■ SHORT EXERCISE
Print the rows below verbatim.

■ GIVEN ENTRIES
— Start —

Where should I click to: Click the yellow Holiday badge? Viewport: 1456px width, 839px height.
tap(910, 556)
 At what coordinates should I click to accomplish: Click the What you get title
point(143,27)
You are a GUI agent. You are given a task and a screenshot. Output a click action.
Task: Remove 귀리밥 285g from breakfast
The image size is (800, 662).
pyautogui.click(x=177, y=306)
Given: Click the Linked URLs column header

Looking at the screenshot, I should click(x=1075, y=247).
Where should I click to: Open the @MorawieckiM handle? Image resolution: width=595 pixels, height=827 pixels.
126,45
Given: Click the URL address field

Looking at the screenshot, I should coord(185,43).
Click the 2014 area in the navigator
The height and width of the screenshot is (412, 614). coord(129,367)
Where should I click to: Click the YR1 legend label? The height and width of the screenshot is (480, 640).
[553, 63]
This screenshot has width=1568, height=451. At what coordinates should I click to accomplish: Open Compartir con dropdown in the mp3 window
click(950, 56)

— End —

■ FINAL RESULT
Where should I click to: Click the yellow Holiday badge? Viewport: 1456px width, 839px height.
tap(910, 556)
 At what coordinates should I click to accomplish: Click the What you get title
point(143,27)
You are a GUI agent. You are given a task and a screenshot. Output a click action.
Task: Remove 귀리밥 285g from breakfast
The image size is (800, 662).
pyautogui.click(x=177, y=306)
Given: Click the Linked URLs column header

Looking at the screenshot, I should click(x=1075, y=247).
Where should I click to: Open the @MorawieckiM handle? Image resolution: width=595 pixels, height=827 pixels.
126,45
Given: Click the URL address field

Looking at the screenshot, I should coord(185,43).
Click the 2014 area in the navigator
The height and width of the screenshot is (412, 614). coord(129,367)
Where should I click to: Click the YR1 legend label? The height and width of the screenshot is (480, 640).
[553, 63]
This screenshot has width=1568, height=451. At what coordinates should I click to accomplish: Open Compartir con dropdown in the mp3 window
click(950, 56)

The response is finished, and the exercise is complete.